Considering his last Regionals we were DQd for no out after the courage test and I had very little control throughout, I am happy with him getting a 92 this time.


----------



## Tracey Hughes (Jul 13, 2007)

Tracey, 

I reward that same way with my dogs. If there is nothing out at the end of the field I down them and reward from me. I usually release them as I am walking up with the toy but sometimes train it like trial day.

I am excited about trialing my bulldog girl this October, she is doing all the exercises for trial now minus the side and back transports. I jumped her full height last night for the first time and she caught her foot on the jump and face planted. She still has the grass stains on her ear. But the second time over, she cleared it


----------



## tracey schneider (May 7, 2008)

OK I thought you said you never down them until trial day but down elsewhere with distractions.... good I am going to try it this way and see if that works.... I know you an apache had some similar issues as I do so a good sign 


Great news about Miss Ellie... glad she didnt flinch and went right back over... good correction for her lol. CANT WAIT to see you two trialing... even from afar. 

t


----------



## Tracey Hughes (Jul 13, 2007)

Yes, I do put them together but just once in awhile. Enough so the dog wants to turn around and face you for the reward but not enough to have them slowing down or dropping early. Like the entire sport it is a constant balancing act.

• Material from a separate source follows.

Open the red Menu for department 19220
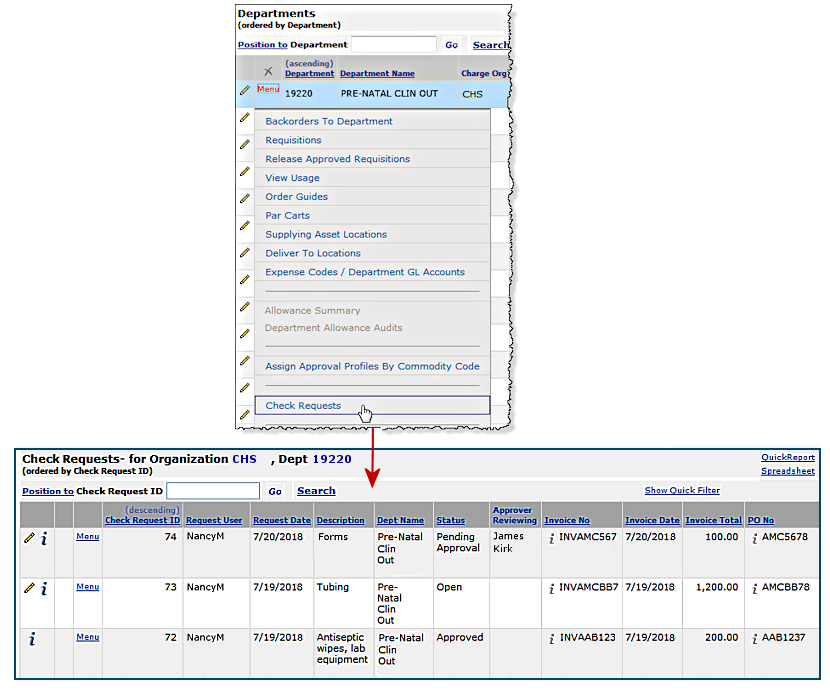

I am sure Ellie will be entertaining if nothing else. Right now she thinks the top of the A Frame is a spot to stop on and observe the world around her. Bulldogs need to change it up...


----------



## tracey schneider (May 7, 2008)

definitely a balancing act.

Ha, my dogs LOVE being on top of the world, anything that makes them higher so not surprised there.... no matter what or how she does she will surely be cute doing it :-D


----------



## Meng Xiong (Jan 21, 2009)

Beautiful job!


----------



## susan tuck (Mar 28, 2006)

WOW :grin: Nice work, Tracey congratulations!!


----------



## Kadi Thingvall (Jan 22, 2007)

tracey delin said:


> I read something online that paired the verbal down with meaning no toy, down and you get it from me, and no down command meaning toy is there find it... we will see.


This is how I teach it. If it's for Sch it's the down, if it's for Ring it's the recall. But my dogs race out expecting there will be a reward, and if they hear a down or recall command they know there won't be one out there, the reward is going to come from me. And the sooner they comply, the faster they will get it. If this concept is black and white, it stops the "let me hunt for the reward for a second, then I'll comply" that results in a slow down or recall.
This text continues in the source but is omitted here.